1. Expert Q&A: Benefits - Weds 23 October, 3-4pm

    Our next expert Q&A will be on the topic of benefits. It will be hosted by Lauren from our Knowledge Services team. She'll be answering your questions on Wednesday 23 October between 3-4pm.

    You can either post your question >here< or email them to us at talkingpoint@alzheimers.org.uk and we'll be happy to ask them on your behalf.

  1. nessy22

    nessy22 Registered User

    Nov 22, 2014
    42
    I have not posted for a long time, always thinking things might get better after the initial crises of a year or so ago. Mum was diagnosed 4 years ago, in a home now for a year, frail but mobile. She has always been independent and liked getting her own way. Has never 'accepted' diagnosis of Alzhemers's nor that she could not look after herself any more. She refused all help ( and still does ). Hates living in a 'prison'.

    I have tried everything in the 'careing communication' advise link. Tried to distract ( no way ), tried not to reason, argue nor confront. Just can't manage it.

    What can I say if still she asks time and time again for the evidence about what she did 'wrong', ( not against the law to go out without shoes etc, one day she was at the bank paying bills and the next day put in prison ).Culminating in that I am such a xxxx of a daughter who did not get a lawyer to stand up to the doctors. That is what she truly believes and I fully understand that and how scary it all is but I can say nothing which 'helps' except leave the room. She sees through all 'love lies' and the reply 'we just want to see that you are safe' is a big mistake as that is the last think she wants.

    There is also the guilt kicking in because she is not staying with me, being looked after by me. I tried this and it was a disaster.

    This is not meant to be a sob story - but I just want to have any advise with how to deal with these specific questions in case there is someone out there with the same problem. I am trying to be cool headed but just couldn't take any more today.

    Just writing this down has helped and I know there is no logic to be applied here. I probably should stop hoping that she might be happy one day and just accept the situation.
     
  2. marionq

    marionq Registered User

    Apr 24, 2013
    5,860
    Female
    Scotland
    #2 marionq, Dec 14, 2015
    Last edited: Dec 14, 2015
    My advice on this is no doubt rubbish but I have noticed that some PWD give their nearest and dearest a very hard time but when they are not there things are fine. A friend I made through going to Alz groups has a partner who will only go on sufferance to one day at daycare because he hates it and hates her for sending him. I have sat in on several of these sessions and he is happy as Larry. He must be getting some satisfaction out of giving her an emotional kicking!

    Meanwhile she is looking so stressed and ill and needs him to go to two or three days at daycare to give her a break. I can't get her to accept that she should just send him as he wont know what day it is anyway, and that he is exploiting her guilt.

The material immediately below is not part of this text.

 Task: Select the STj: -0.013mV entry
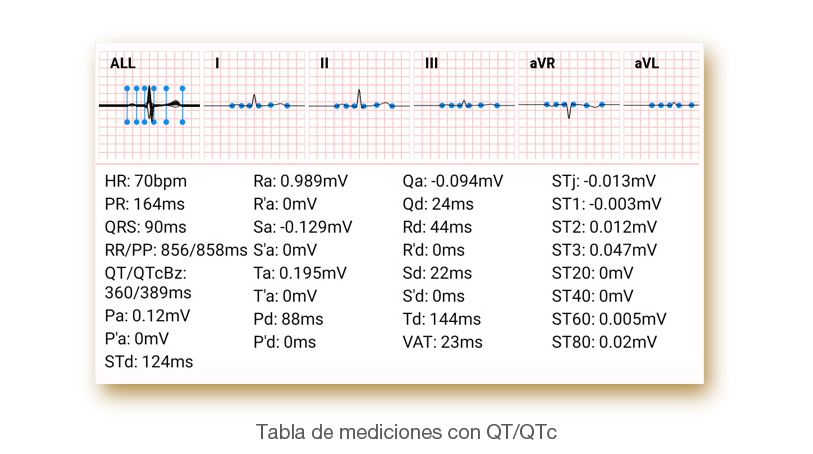604,181
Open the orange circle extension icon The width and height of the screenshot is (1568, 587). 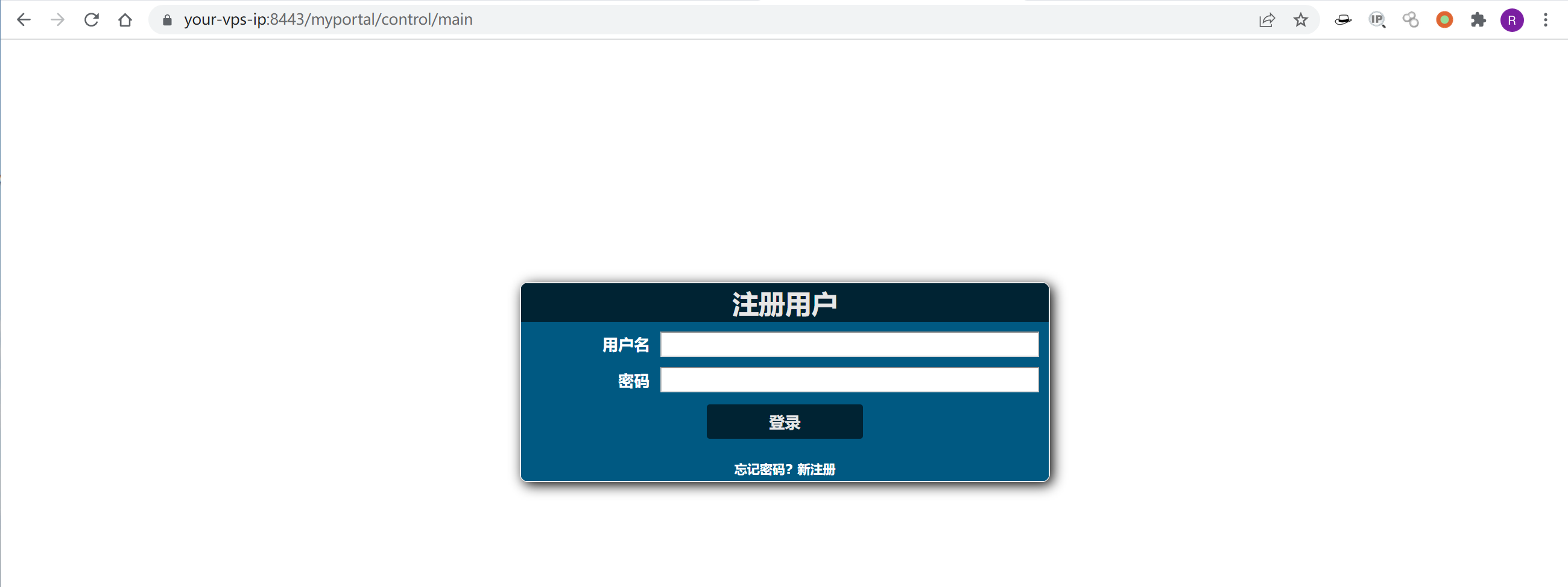pos(1444,20)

    You Nessy have done what you can. We are not Gods. We are real fragile creatures ourselves who need a life. Would you punish your daughter in this way? No. Don't punish yourself either. Look in the mirror and tell yourself you have done your best and Mum must live out her allotted time and you yours in your own way.

    Good wishes.
     
  3. Bessieb

    Bessieb Registered User

    Jun 2, 2014
    108
    Feel for you Nessy22 because I have similar issues. My parents have been in a CH since July. I feel I've done absolutely everything I can to make them safe, cared for and in a lovely environment (CH is really lovely) but the hard part is their state of mind and the hard time I get from them in terms of constant questioning.
    Very similar to your Mum. Questions about the legality of the situation, when they are going home, why they are never seem by Doctors (they are but never remember) and why I never go to visit (I go every other day).
    It's very wearing...and when they are particulary bad my visits are very short because it's extremely difficult to deal with.

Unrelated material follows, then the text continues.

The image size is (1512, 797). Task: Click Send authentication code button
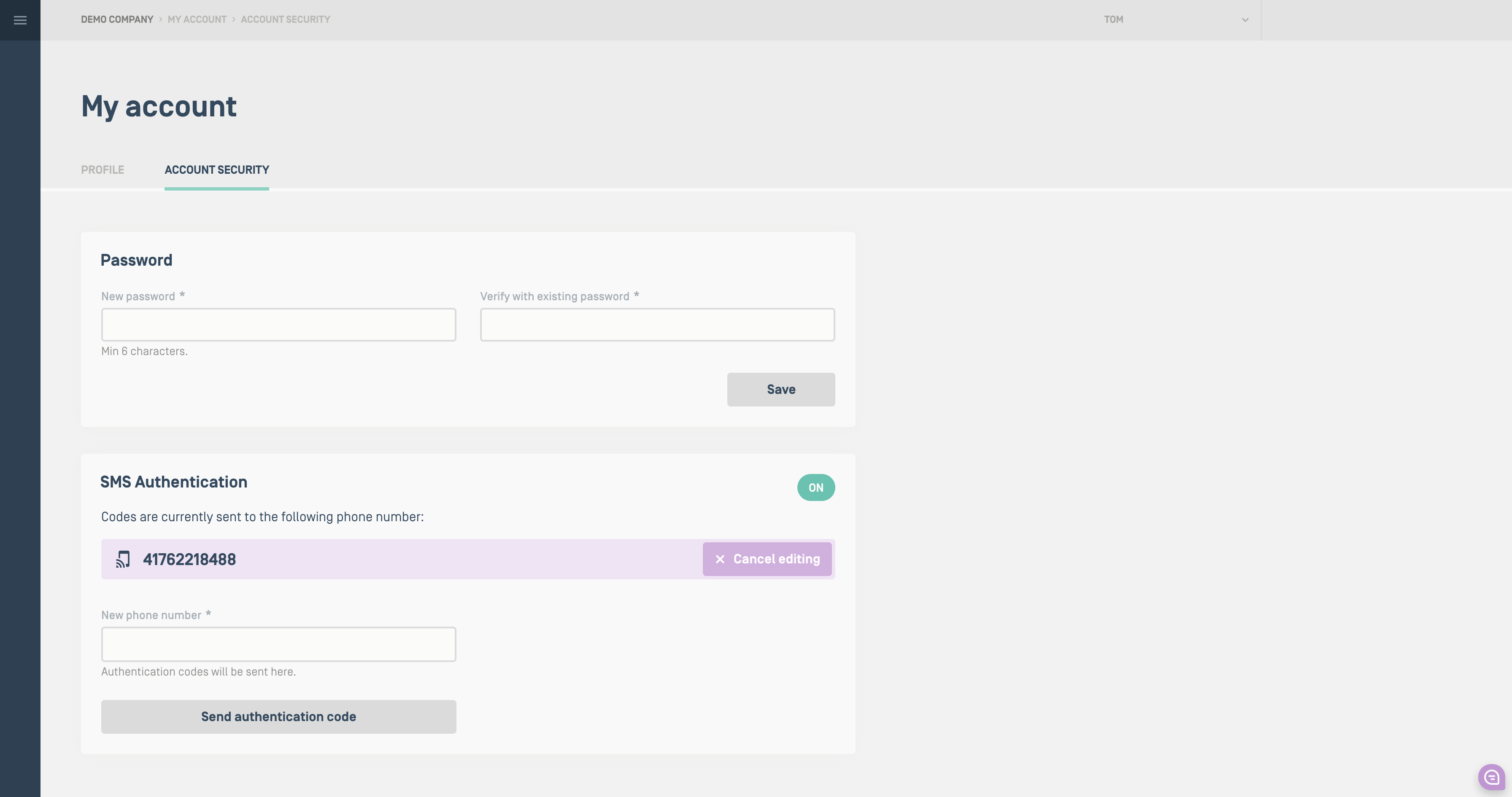[x=278, y=716]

    The only way I've found to cope with it is to judge within the first few minutes of a visit whether they are on a good day (when they are very enjoyable to spend time with and like 'my parents' again) or a bad day (when frankly it's a bit of a barrage of abuse) and do a very short visit or long visit as appropriate. I take the good times when they are there and try to remember that the bad times and agitation isn't their fault.
    And I try not to answer a difficult question directly but say 'I'll try and find out' or 'I'm not sure' rather than reason with them...because it doesn't work and causes agitation.

    But it's hard. Last week on a particularly bad day my Dad screamed 'I'm ashamed of you' across the hallway of the CH. Yesterday he was telling me how grateful is for everything I do for them. Clearly he has no memory of either of these occasions but sadly I do :(

    Terrible illness. Remember it's not your fault nessy22 and you are doing the best you possibly can in a situation you really didn't ask for.
     
  4. nessy22

    nessy22 Registered User

    Nov 22, 2014
    42
    Dear Marionq and Bessieb,
    thanks so much for your replies and words of wisdom. This is a horrible situation for everyone but talking point helps you feel that you are not alone. Best regards to both of you.